> _Problem to work on_
Using the listing below, set down each line from the line containing "Instruction: Tap the" through the line containing "Open the Field", both ends included, exactly and with nothing added.

> _Dataset_
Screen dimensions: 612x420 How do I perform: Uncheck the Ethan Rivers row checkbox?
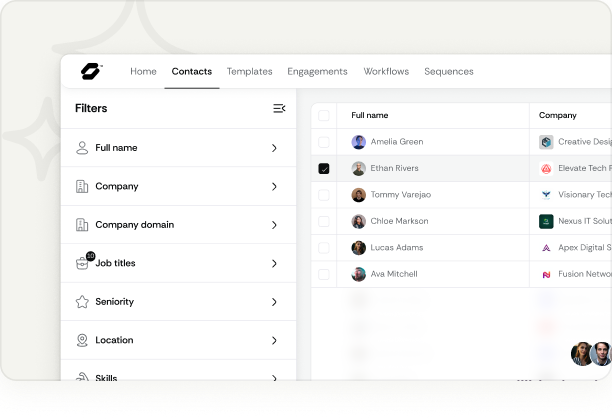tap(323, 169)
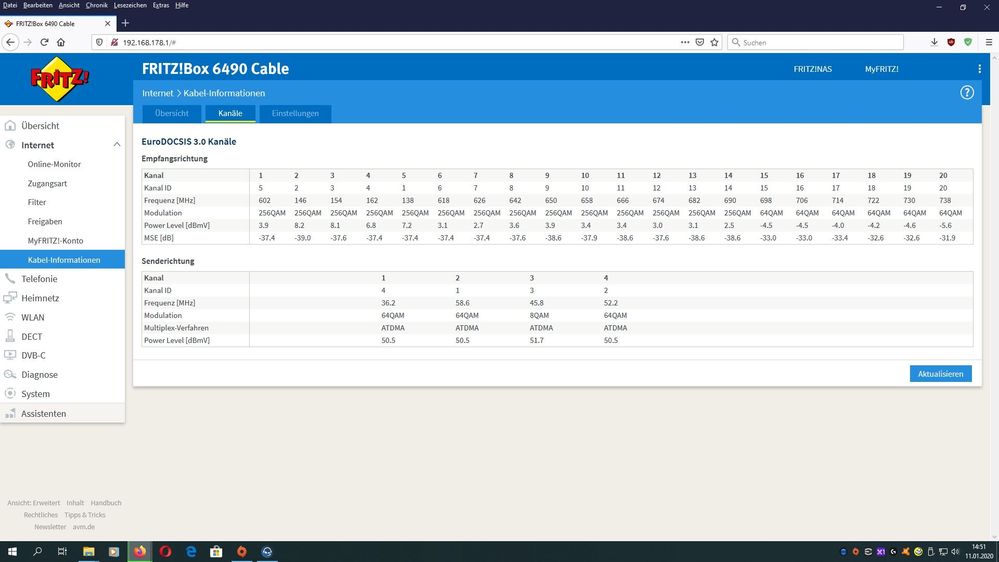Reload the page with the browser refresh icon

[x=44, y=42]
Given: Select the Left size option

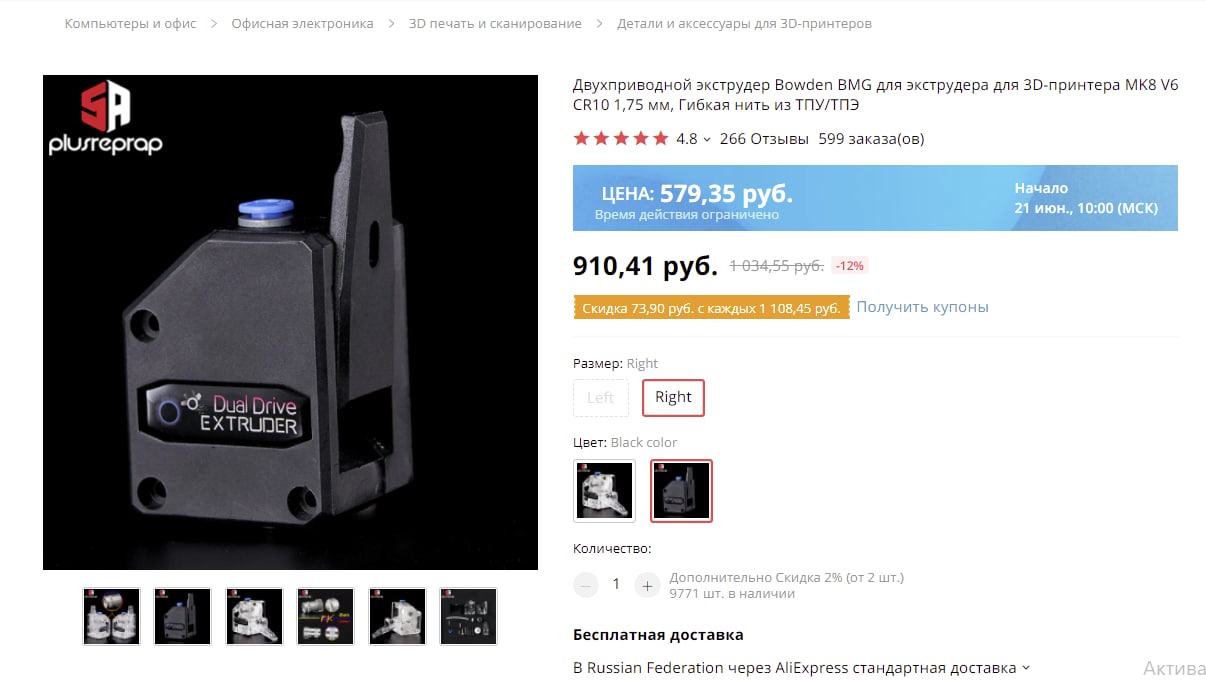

* * *

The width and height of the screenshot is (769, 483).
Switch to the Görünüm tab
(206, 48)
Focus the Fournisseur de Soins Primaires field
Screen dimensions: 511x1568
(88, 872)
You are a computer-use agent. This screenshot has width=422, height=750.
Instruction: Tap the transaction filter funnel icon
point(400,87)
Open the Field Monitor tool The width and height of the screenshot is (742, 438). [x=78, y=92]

> _Task result_
Instruction: Tap the transaction filter funnel icon
point(400,87)
Open the Field Monitor tool The width and height of the screenshot is (742, 438). [x=78, y=92]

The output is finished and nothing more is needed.